Brittany North ’21 has big plans to return to her local high school and set students on the right path, one equation at a time.
Solving for X
Brittany North’s positive energy is infectious. She smiles when she discusses the advantages of commuting to campus, enthusiastically describes her love of swimming, and eagerly lists the different ways she plans on being a relatable high school teacher.
“I’ve always enjoyed working with kids, whether they are younger or my own age,” said the Palmer, MA, resident. “I like making a difference in their lives and helping them learn something new.”
In high school, Brittany worked as a math tutor, helping her peers understand the complexities of the universal language. She enjoyed it so much that she decided to come to Elms, double major in secondary education and mathematics, and become an algebra teacher.
“Education is really important because it paves the way for new generations,” she said. “If we have a good education system, students will go far in life, and that will benefit everyone.”
“I feel like some students don’t really enjoy school, and they just go because they have to. I don’t want that to be the case,” she added. “I want them to feel comfortable in my classroom and feel welcome to learn, branch out, and take risks.”
Education majors at Elms begin class observations during freshman year, which sets the tone for their studies and eventually their own teaching experiences. Gaining exposure to different age groups was beneficial, Brittany said, since it helped her narrow her career focus.

- _Work to complete_:
[A] Answer these questions from the profile of Brittany North:
(i) In which town does Brittany North live?
(ii) What job did she have in high school?
(iii) In what year of study do education majors at Elms begin class observations?
[B] Carry the profile of Brittany North further, starting after its last sentence.
The rows that come after this profile are separate material.

- _Entries provided_:
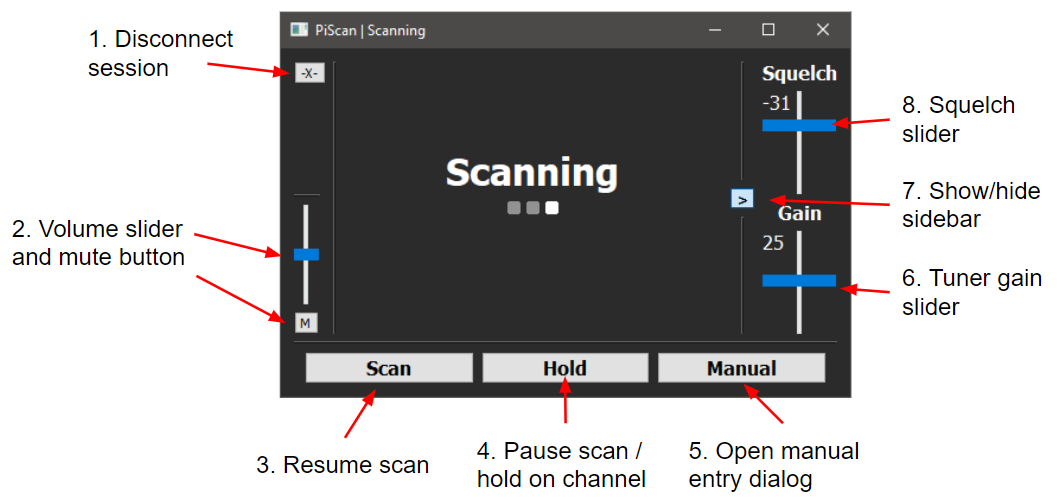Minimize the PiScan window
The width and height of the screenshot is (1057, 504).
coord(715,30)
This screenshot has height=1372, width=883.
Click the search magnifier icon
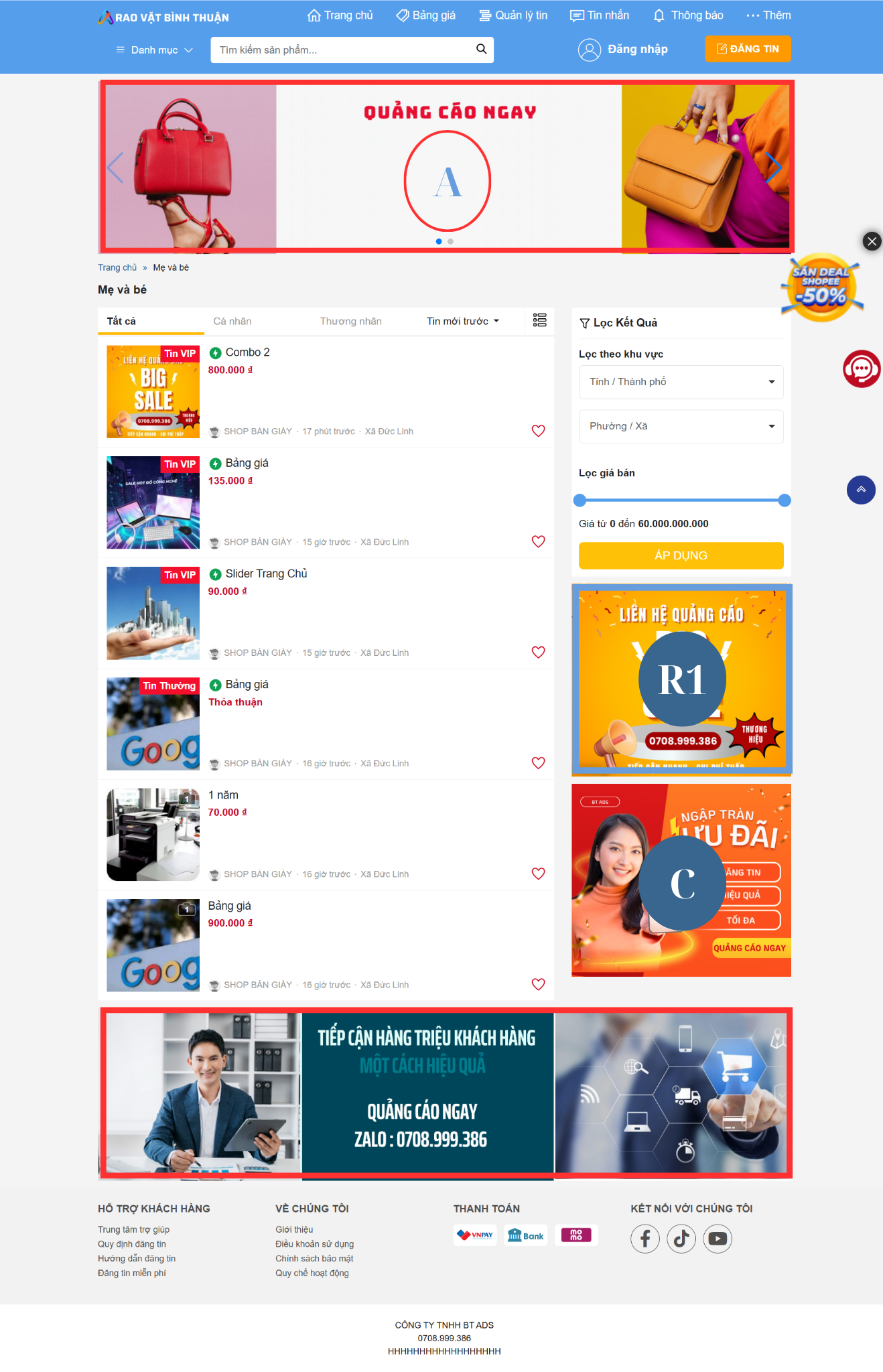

- _Per-task outputs_:
[A]
(i) Palmer, MA
(ii) Math tutor
(iii) Freshman year

[B]
“It was kind of cool to see a kindergarten classroom versus a high school classroom,” she said. “It helped me realize that I want to teach in a high school.”
When Brittany isn’t in the library solving equations or reading up on educational theory, she spends her time perfecting her technique as a swimmer. A member of the women’s swim team, she broke the school’s record for the 400 meter individual medley (earning an impressive 5:12:83) her freshman year.
Finding inspiration in Olympians like Elizabeth Beisel and Michael Phelps, Brittany developed a sense of self-discipline that she hopes to share with her future students.
“I’d love to coach the team that I grew up on,” she said. “High school students are impressionable, so you can set a positive example and be a role model for them.
“Swimming is a big part of who I am. I love coaching, and it’s great because that goes along with teaching, too.”
While she still has several years ahead of her at Elms, Brittany plans on making waves throughout her career. After she lands her first job, she expects that she will continue her education to earn her doctor of education degree.